CCCI.—A GOOD SERVANT.

"I can't conceive," said one nobleman to another, "how it is that you manage. Though your estate is less than mine, I could not afford to live at the rate you do."—"My lord," said the other, "I have a place."—"A place? you amaze me, I never heard of it till now,—pray what place?"—"I am my own steward."

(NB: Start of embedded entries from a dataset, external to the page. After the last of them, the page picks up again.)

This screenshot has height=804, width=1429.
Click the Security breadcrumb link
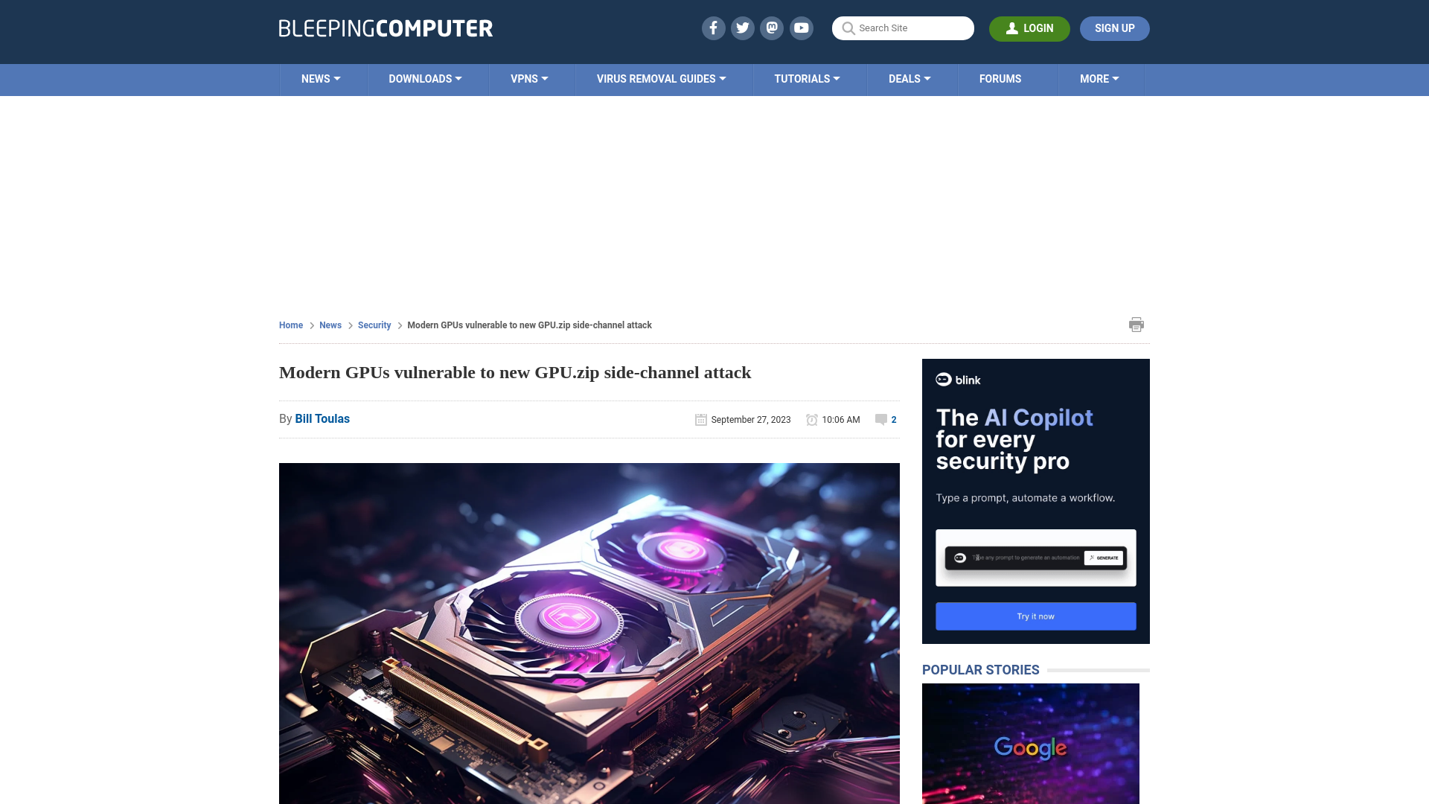pos(374,325)
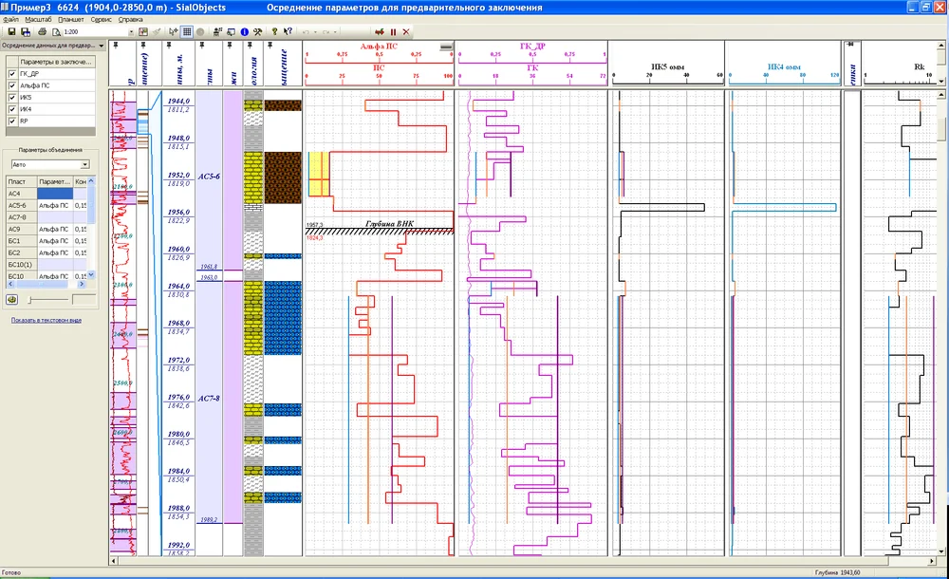This screenshot has height=579, width=949.
Task: Click the red pause icon in toolbar
Action: coord(393,31)
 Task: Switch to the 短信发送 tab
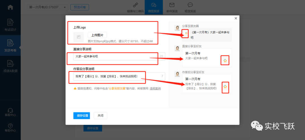[190, 7]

CCCII.—BALANCING ACCOUNTS.

Theophilus Cibber, who was very extravagant, one day asked his father for a hundred pounds. "Zounds, sir," said Colly, "can't you live upon your salary? When I was your age, I never spent a farthing of my father's money."—"But you have spent a great deal of my father's," replied Theophilus. This retort had the desired effect.

CCCIII.—A NOVELTY.

A person was boasting that he had never spoken the truth. "Then," added another, "you have now done it for the first time."

CCCIV.—SCOTCH UNDERSTANDING.

A lady asked a very silly Scotch nobleman, how it happened that the Scots who came out of their own country were, generally speaking, men of more abilities than those who remained at home. "O madam," said he, "the reason is obvious. At every outlet there are persons stationed to examine all who pass, that, for the honor of the country, no one be permitted to leave it who is not a man of understanding."—"Then," said she, "I suppose your lordship was smuggled."

CCCV.—BRUTAL AFFECTIONS.

The attachment of some ladies to their lap-dogs amounts, in some instances, to infatuation. An ill-tempered lap-dog biting a piece out of a male visitor's leg, his mistress thus expressed her compassion: "Poor little dear creature! I hope it will not make him sick!"